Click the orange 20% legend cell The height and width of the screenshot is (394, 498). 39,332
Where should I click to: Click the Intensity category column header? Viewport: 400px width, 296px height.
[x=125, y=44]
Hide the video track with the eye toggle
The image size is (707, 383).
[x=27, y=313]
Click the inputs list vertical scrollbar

● ● ● ● ● ● ●

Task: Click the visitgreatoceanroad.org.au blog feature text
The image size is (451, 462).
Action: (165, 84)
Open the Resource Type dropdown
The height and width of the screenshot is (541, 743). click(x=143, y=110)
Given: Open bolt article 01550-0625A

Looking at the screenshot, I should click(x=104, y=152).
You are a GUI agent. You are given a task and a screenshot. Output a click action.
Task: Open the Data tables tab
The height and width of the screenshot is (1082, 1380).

● ● ● ● ● ● ●

## WRITTEN EXERCISE
Reproduce the records verbatim, everything from the line containing "Where should I" down to the line containing "Click the inputs list vertical scrollbar", with both of those lines included.

## TASK OUTPUT
Where should I click to: Click the Intensity category column header? Viewport: 400px width, 296px height.
[x=125, y=44]
Hide the video track with the eye toggle
The image size is (707, 383).
[x=27, y=313]
Click the inputs list vertical scrollbar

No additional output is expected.